Information provision

  There is still considerable ignorance amongst all age groups about sex and sexual health. Therefore, the provision of unbiased, authoritative information, in a variety of formats, is essential. Research with service users repeatedly confirms that they value the advice they receive from a sexual health professional being backed up by written information that they can refer to after the consultation. The provision of such information should form part of the quality standard for sexual health services.

  Experience with the Contraceptive Education Service shows that a national charity can be a very effective provider of information both in terms of quality and cost effectiveness. Each year the demands on the Service rise, in terms of both the quantity and content of inquiries. It has expanded its expertise as far as possible within existing resources to meet these needs. In the future, we would like the Service to be funded so that it can provide coverage of all sexual health issues and meet the needs of specific groups such as women facing unintended pregnancies.

National campaigns

  There is considerable uncertainty about how national sexual health campaigns are to be undertaken in the future. Yet these have an important part to plan in raising public awareness of issues and over the longer term, in influencing behaviour.
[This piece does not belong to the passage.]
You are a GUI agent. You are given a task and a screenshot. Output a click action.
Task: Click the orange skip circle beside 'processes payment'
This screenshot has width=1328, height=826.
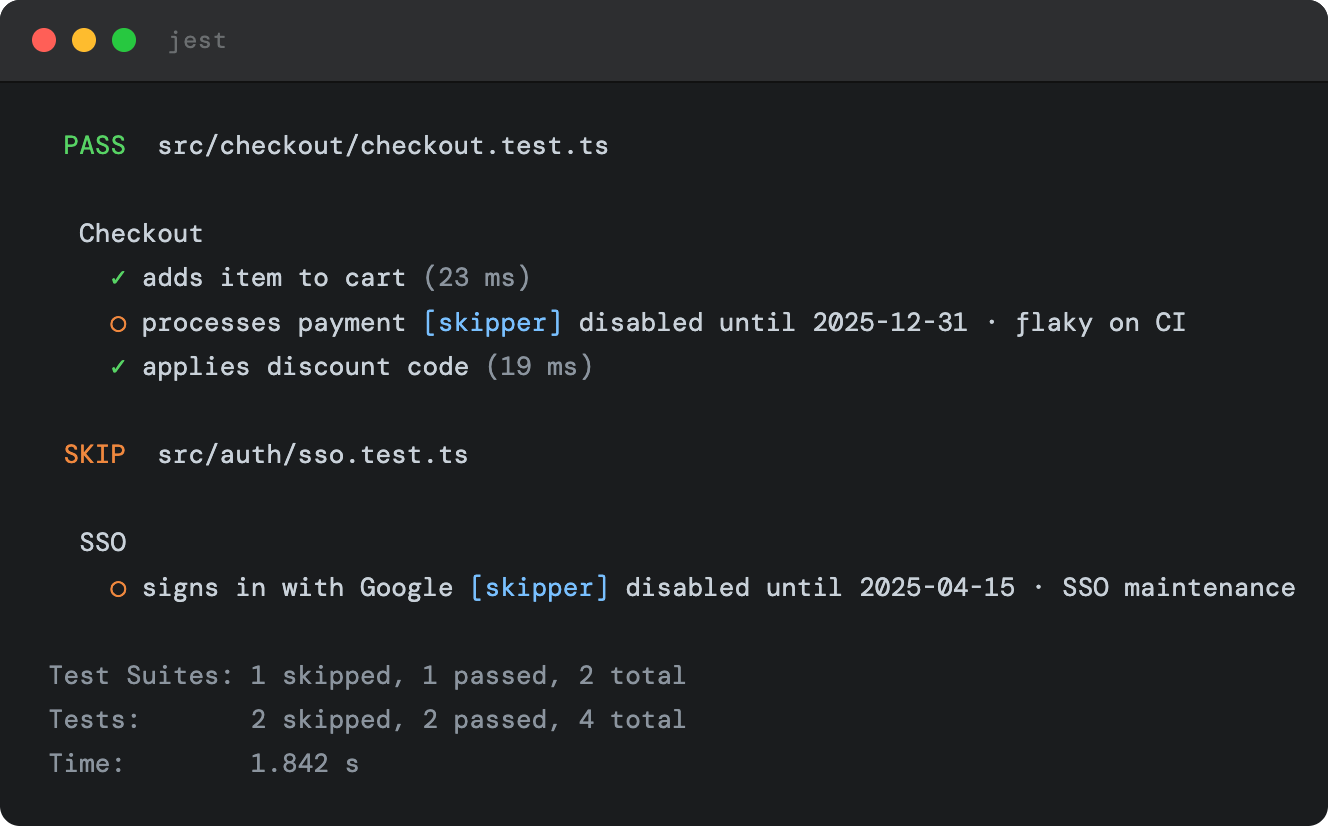point(117,323)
  The Health Education Authority had a sexual health team with considerable expertise which provided back up to the major national campaigns funded by the Department of Health. That team has been disbanded and now the only similar groupings are within the small number of national sexual health voluntary organisations. Although there is considerable capacity within the Department of Health to commission campaigns, in general it is more effective for campaigns to be undertaken by organisations that have specific expertise in the area concerned so that follow up over a long period can take place.

  There is an urgent need for further campaigns on a number of aspects of sexual health such as sexually transmitted infections. A campaigns strategy needs to be developed and funded. Such a strategy should utilise the knowledge and strengths of the national sexual health organisations.

CONCLUSION

  Sexual health is a neglected area of Public Health where policy development has all too often been led by high profile media issues rather than the needs of the population. As this paper demonstrates, the present unsatisfactory state of sexual health in the UK and the uneven quality of sexual health services means that action is urgently required so that adequately funded, integrated provision is available.

  fpa welcomes the Government's decision to develop a sexual health strategy but we are concerned that the draft has not yet been published for consultation. We urge the Committee to impress on the Government the need for immediate publication.

January 2001

REFERENCES

  The Economics of Family Planning Services, A McGuire and D Hughes, fpa 1995.

  The fpa's Guide to Commissioning Sexual Health Services, fpa 1998.

  fpa's Guide to Commissioning Sexual Health Service for Young people, fpa 1999.

  Individual Choices, Collective Responsibility: Sexual Health, A Public Health Issue, Maria Duggan and Anne Weyman, fpa 1999.

  Sexual and Reproductive Health and Rights in the UK: Five Years on from Cairo Anne Weyman, Marge Berer and Amy Kapczynski, fpa 1999.